■ Problem:
Please repeat the data shown below, word for word.

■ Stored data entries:
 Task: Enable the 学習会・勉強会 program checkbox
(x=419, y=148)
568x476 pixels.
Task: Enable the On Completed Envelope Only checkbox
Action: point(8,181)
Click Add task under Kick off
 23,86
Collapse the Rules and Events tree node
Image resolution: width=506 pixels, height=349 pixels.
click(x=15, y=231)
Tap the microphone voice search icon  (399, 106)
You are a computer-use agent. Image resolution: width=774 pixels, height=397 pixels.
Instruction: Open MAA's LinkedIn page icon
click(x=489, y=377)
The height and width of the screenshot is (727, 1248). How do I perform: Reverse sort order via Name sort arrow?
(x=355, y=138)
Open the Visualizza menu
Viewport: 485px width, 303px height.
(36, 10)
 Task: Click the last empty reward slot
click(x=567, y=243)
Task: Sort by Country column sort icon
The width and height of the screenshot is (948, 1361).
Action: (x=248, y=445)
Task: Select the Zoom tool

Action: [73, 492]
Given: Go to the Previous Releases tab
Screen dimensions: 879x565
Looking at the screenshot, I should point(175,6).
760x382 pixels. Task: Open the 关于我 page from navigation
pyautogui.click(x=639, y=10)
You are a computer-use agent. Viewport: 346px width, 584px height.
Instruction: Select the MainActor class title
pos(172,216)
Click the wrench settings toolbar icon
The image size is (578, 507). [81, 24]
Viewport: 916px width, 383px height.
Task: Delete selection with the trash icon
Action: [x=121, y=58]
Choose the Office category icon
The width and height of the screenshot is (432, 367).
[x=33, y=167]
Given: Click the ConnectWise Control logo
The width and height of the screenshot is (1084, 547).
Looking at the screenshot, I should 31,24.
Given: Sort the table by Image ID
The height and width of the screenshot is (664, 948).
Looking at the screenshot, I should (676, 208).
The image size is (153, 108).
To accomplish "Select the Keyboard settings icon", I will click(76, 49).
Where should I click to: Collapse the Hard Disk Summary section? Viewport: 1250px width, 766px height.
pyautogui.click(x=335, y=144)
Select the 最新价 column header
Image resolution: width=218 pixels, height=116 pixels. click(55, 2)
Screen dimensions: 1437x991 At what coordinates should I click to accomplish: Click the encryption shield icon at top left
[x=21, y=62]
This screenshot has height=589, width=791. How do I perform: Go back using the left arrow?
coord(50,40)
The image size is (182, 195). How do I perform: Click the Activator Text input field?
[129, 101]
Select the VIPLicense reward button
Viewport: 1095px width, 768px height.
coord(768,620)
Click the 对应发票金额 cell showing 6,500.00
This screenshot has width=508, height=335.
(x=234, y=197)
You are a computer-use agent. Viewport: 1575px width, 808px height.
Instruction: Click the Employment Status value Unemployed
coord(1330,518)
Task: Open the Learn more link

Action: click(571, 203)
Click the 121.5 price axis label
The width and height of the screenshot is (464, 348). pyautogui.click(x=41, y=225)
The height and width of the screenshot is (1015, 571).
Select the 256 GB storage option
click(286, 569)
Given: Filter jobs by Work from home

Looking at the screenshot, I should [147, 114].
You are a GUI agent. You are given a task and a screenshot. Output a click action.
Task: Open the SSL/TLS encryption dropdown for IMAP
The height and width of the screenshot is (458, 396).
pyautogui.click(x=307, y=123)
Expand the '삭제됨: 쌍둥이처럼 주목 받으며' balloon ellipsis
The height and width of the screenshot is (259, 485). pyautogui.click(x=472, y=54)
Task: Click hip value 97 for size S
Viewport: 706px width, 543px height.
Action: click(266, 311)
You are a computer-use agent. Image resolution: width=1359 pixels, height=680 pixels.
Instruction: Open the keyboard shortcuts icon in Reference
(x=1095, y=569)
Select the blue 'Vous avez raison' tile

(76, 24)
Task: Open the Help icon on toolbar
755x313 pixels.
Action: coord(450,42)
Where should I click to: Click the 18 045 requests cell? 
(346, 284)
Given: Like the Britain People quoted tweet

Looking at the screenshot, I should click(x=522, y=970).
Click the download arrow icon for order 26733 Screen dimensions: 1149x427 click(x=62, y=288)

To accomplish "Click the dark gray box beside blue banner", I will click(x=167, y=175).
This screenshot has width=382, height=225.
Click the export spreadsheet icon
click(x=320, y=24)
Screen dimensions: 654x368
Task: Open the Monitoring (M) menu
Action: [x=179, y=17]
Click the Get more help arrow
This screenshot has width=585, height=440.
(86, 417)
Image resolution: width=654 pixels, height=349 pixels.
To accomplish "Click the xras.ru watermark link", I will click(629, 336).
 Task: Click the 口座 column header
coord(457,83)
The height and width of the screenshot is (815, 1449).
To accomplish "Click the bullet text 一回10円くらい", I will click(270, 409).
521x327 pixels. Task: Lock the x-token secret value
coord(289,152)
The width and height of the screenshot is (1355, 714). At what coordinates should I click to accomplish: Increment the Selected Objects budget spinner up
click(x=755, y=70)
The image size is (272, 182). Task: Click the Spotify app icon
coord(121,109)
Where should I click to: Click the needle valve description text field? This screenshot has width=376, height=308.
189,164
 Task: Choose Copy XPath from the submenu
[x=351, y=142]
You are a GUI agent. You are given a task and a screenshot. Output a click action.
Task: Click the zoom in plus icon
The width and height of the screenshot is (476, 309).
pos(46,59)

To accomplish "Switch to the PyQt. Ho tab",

■ Task answer:
 Task: Enable the 学習会・勉強会 program checkbox
(x=419, y=148)
568x476 pixels.
Task: Enable the On Completed Envelope Only checkbox
Action: point(8,181)
Click Add task under Kick off
 23,86
Collapse the Rules and Events tree node
Image resolution: width=506 pixels, height=349 pixels.
click(x=15, y=231)
Tap the microphone voice search icon  (399, 106)
You are a computer-use agent. Image resolution: width=774 pixels, height=397 pixels.
Instruction: Open MAA's LinkedIn page icon
click(x=489, y=377)
The height and width of the screenshot is (727, 1248). How do I perform: Reverse sort order via Name sort arrow?
(x=355, y=138)
Open the Visualizza menu
Viewport: 485px width, 303px height.
(36, 10)
 Task: Click the last empty reward slot
click(x=567, y=243)
Task: Sort by Country column sort icon
The width and height of the screenshot is (948, 1361).
Action: (x=248, y=445)
Task: Select the Zoom tool

Action: [73, 492]
Given: Go to the Previous Releases tab
Screen dimensions: 879x565
Looking at the screenshot, I should point(175,6).
760x382 pixels. Task: Open the 关于我 page from navigation
pyautogui.click(x=639, y=10)
You are a computer-use agent. Viewport: 346px width, 584px height.
Instruction: Select the MainActor class title
pos(172,216)
Click the wrench settings toolbar icon
The image size is (578, 507). [81, 24]
Viewport: 916px width, 383px height.
Task: Delete selection with the trash icon
Action: [x=121, y=58]
Choose the Office category icon
The width and height of the screenshot is (432, 367).
[x=33, y=167]
Given: Click the ConnectWise Control logo
The width and height of the screenshot is (1084, 547).
Looking at the screenshot, I should 31,24.
Given: Sort the table by Image ID
The height and width of the screenshot is (664, 948).
Looking at the screenshot, I should (676, 208).
The image size is (153, 108).
To accomplish "Select the Keyboard settings icon", I will click(76, 49).
Where should I click to: Collapse the Hard Disk Summary section? Viewport: 1250px width, 766px height.
pyautogui.click(x=335, y=144)
Select the 最新价 column header
Image resolution: width=218 pixels, height=116 pixels. click(55, 2)
Screen dimensions: 1437x991 At what coordinates should I click to accomplish: Click the encryption shield icon at top left
[x=21, y=62]
This screenshot has height=589, width=791. How do I perform: Go back using the left arrow?
coord(50,40)
The image size is (182, 195). How do I perform: Click the Activator Text input field?
[129, 101]
Select the VIPLicense reward button
Viewport: 1095px width, 768px height.
coord(768,620)
Click the 对应发票金额 cell showing 6,500.00
This screenshot has width=508, height=335.
(x=234, y=197)
You are a computer-use agent. Viewport: 1575px width, 808px height.
Instruction: Click the Employment Status value Unemployed
coord(1330,518)
Task: Open the Learn more link

Action: click(571, 203)
Click the 121.5 price axis label
The width and height of the screenshot is (464, 348). pyautogui.click(x=41, y=225)
The height and width of the screenshot is (1015, 571).
Select the 256 GB storage option
click(286, 569)
Given: Filter jobs by Work from home

Looking at the screenshot, I should [147, 114].
You are a GUI agent. You are given a task and a screenshot. Output a click action.
Task: Open the SSL/TLS encryption dropdown for IMAP
The height and width of the screenshot is (458, 396).
pyautogui.click(x=307, y=123)
Expand the '삭제됨: 쌍둥이처럼 주목 받으며' balloon ellipsis
The height and width of the screenshot is (259, 485). pyautogui.click(x=472, y=54)
Task: Click hip value 97 for size S
Viewport: 706px width, 543px height.
Action: click(266, 311)
You are a computer-use agent. Image resolution: width=1359 pixels, height=680 pixels.
Instruction: Open the keyboard shortcuts icon in Reference
(x=1095, y=569)
Select the blue 'Vous avez raison' tile

(76, 24)
Task: Open the Help icon on toolbar
755x313 pixels.
Action: coord(450,42)
Where should I click to: Click the 18 045 requests cell? 
(346, 284)
Given: Like the Britain People quoted tweet

Looking at the screenshot, I should click(x=522, y=970).
Click the download arrow icon for order 26733 Screen dimensions: 1149x427 click(x=62, y=288)

To accomplish "Click the dark gray box beside blue banner", I will click(x=167, y=175).
This screenshot has width=382, height=225.
Click the export spreadsheet icon
click(x=320, y=24)
Screen dimensions: 654x368
Task: Open the Monitoring (M) menu
Action: [x=179, y=17]
Click the Get more help arrow
This screenshot has width=585, height=440.
(86, 417)
Image resolution: width=654 pixels, height=349 pixels.
To accomplish "Click the xras.ru watermark link", I will click(629, 336).
 Task: Click the 口座 column header
coord(457,83)
The height and width of the screenshot is (815, 1449).
To accomplish "Click the bullet text 一回10円くらい", I will click(270, 409).
521x327 pixels. Task: Lock the x-token secret value
coord(289,152)
The width and height of the screenshot is (1355, 714). At what coordinates should I click to accomplish: Increment the Selected Objects budget spinner up
click(x=755, y=70)
The image size is (272, 182). Task: Click the Spotify app icon
coord(121,109)
Where should I click to: Click the needle valve description text field? This screenshot has width=376, height=308.
189,164
 Task: Choose Copy XPath from the submenu
[x=351, y=142]
You are a GUI agent. You are given a task and a screenshot. Output a click action.
Task: Click the zoom in plus icon
The width and height of the screenshot is (476, 309).
pos(46,59)

To accomplish "Switch to the PyQt. Ho tab",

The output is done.